Write out the stretch of lines from the start through the line containing "[x=575, y=22]", leaving the pictures out of your answer.
** START Entries shown **
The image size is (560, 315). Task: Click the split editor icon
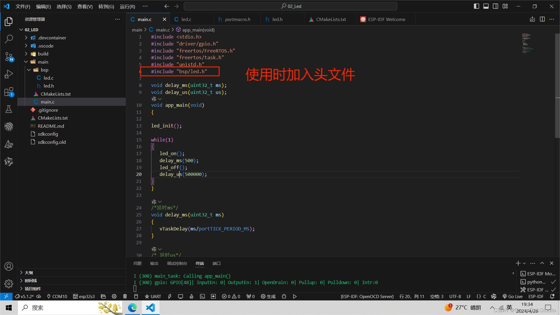(542, 19)
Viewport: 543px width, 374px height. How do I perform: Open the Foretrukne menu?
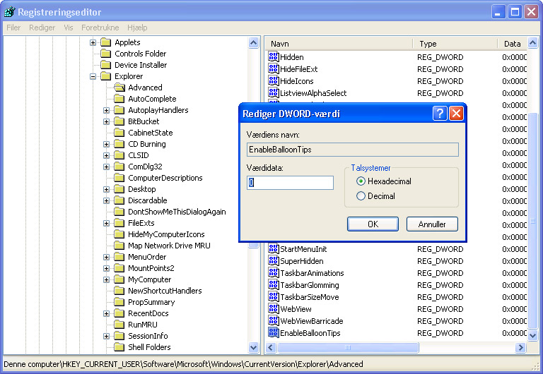100,28
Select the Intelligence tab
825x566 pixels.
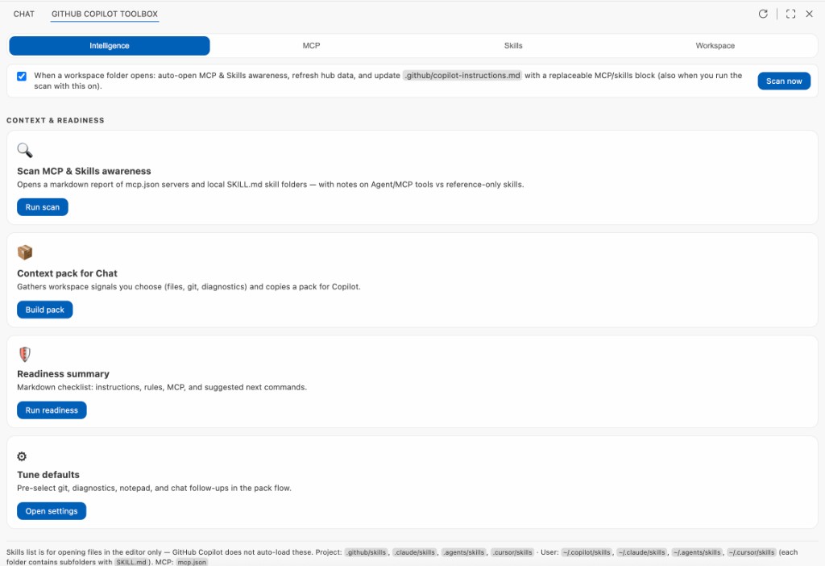point(109,46)
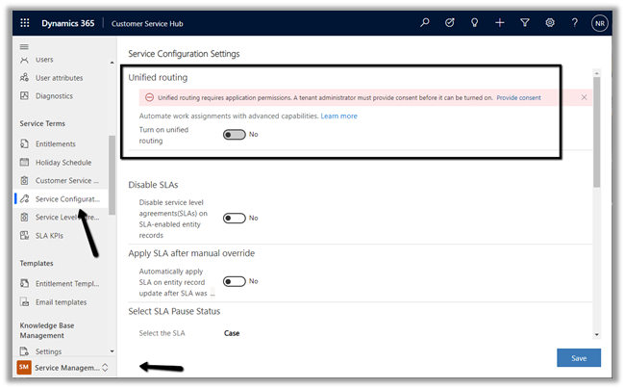Click the help question mark icon
The height and width of the screenshot is (389, 625).
[x=575, y=22]
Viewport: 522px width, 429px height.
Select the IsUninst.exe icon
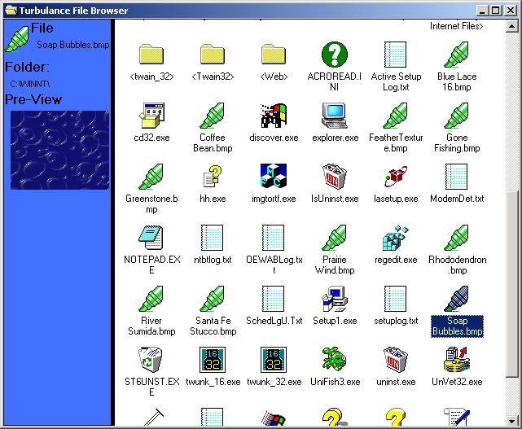click(334, 176)
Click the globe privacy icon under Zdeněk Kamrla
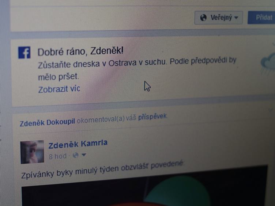Screen dimensions: 275x206 76,155
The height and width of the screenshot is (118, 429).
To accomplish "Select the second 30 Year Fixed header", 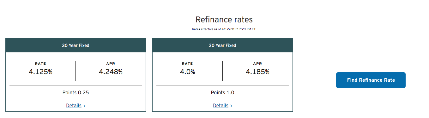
** END Entries shown **
[Expected answer]
The image size is (560, 315). Task: Click the split editor icon
(542, 19)
Viewport: 543px width, 374px height. How do I perform: Open the Foretrukne menu?
100,28
Select the Intelligence tab
825x566 pixels.
point(109,46)
Click the help question mark icon
The height and width of the screenshot is (389, 625).
[x=575, y=22]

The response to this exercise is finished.